Multiple decentralized marine terminals spread out over a wider geographic area would reduce the number of trucks that would otherwise be delayed in gridlock on Montreal area roads, their added weight damaging the roads. Participants in a laissez-faire free market in transportation would develop methods by which to assure the efficient operation of decentralized terminals, from where trucks would move containers over shorter distances to their final destinations. Barge trains could feasibly carry containers between Melford terminal and multiple terminals around and upstream of Montreal, offering customers the possibility of lower transportation costs. But government officials often prefer centralized control to autonomy and support large centralized transportation terminals instead of multiple decentralized terminals that would more efficiently serve the needs of customers.

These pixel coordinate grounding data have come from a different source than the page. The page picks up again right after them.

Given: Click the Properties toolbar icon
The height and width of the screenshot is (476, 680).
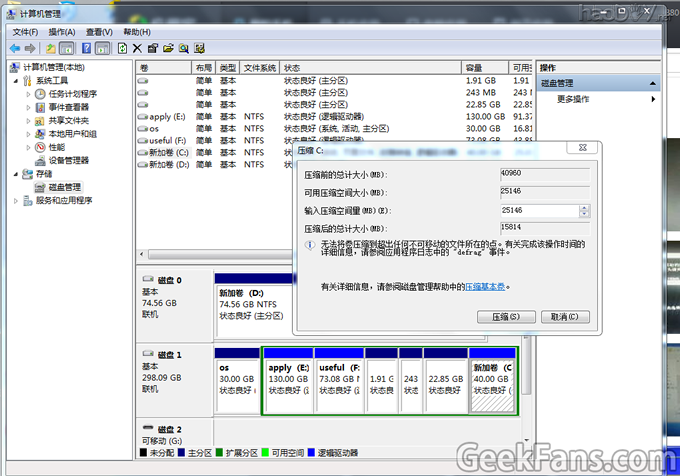Looking at the screenshot, I should 154,48.
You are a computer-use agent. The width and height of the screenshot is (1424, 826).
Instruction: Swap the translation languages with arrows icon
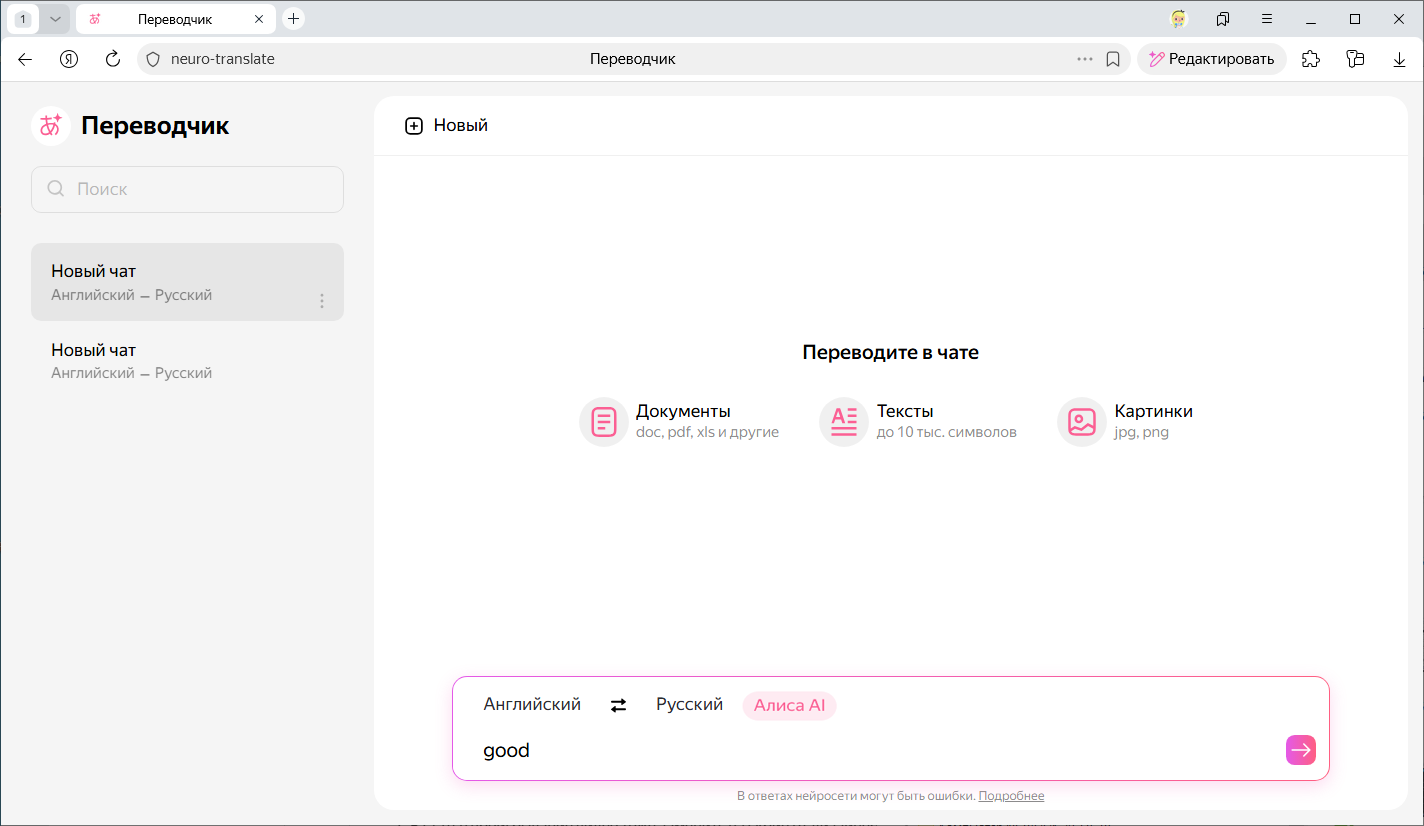tap(618, 705)
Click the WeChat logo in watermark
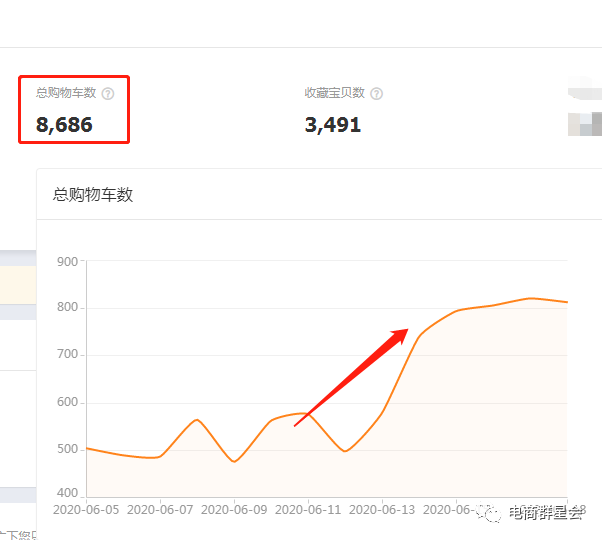The width and height of the screenshot is (602, 540). [x=490, y=512]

The waterway that connects the Gulf of St. Lawrence to the Great Lakes is subject to government ownership and control. It provides hydroelectric power at four locations, it provides municipalities with drinking water, it is the sewer into which waste products are dumped, it serves the needs of recreational boating and it serves as a transportation corridor. The concept of property rights along the waterway was discontinued decades ago, allowing for the dumping of toxic waste into the waterway with little regard for the residents who live downstream along the waterway.
The state-owned and -controlled maritime transportation corridor operates at well below its design capacity and capability. The impending arrival of super ships at East Coast deep-sea ports opens new opportunities to improve the operating efficiency of the inland waterway that connects to the Great Lakes. It is technically possible to develop commercial maritime transportation vessels to sail the inland waterway without polluting the water. It is also technically possible to greatly improve the productivity of commercial ships that sail along the Seaway.
The future productivity of the inland waterway would benefit greatly from allowing private initiative to prevail. Ships that sail the world’s oceans have become progressively larger and more productive in their fuel consumption and crew requirements. In contrast, since the inland waterway was built, ship carrying capacity, crew productivity, and fuel consumption have remained unchanged for over 50 years. Such is the hallmark of state ownership and control.
* Harry Valentine is a free-marketeer living in Eastern Ontario.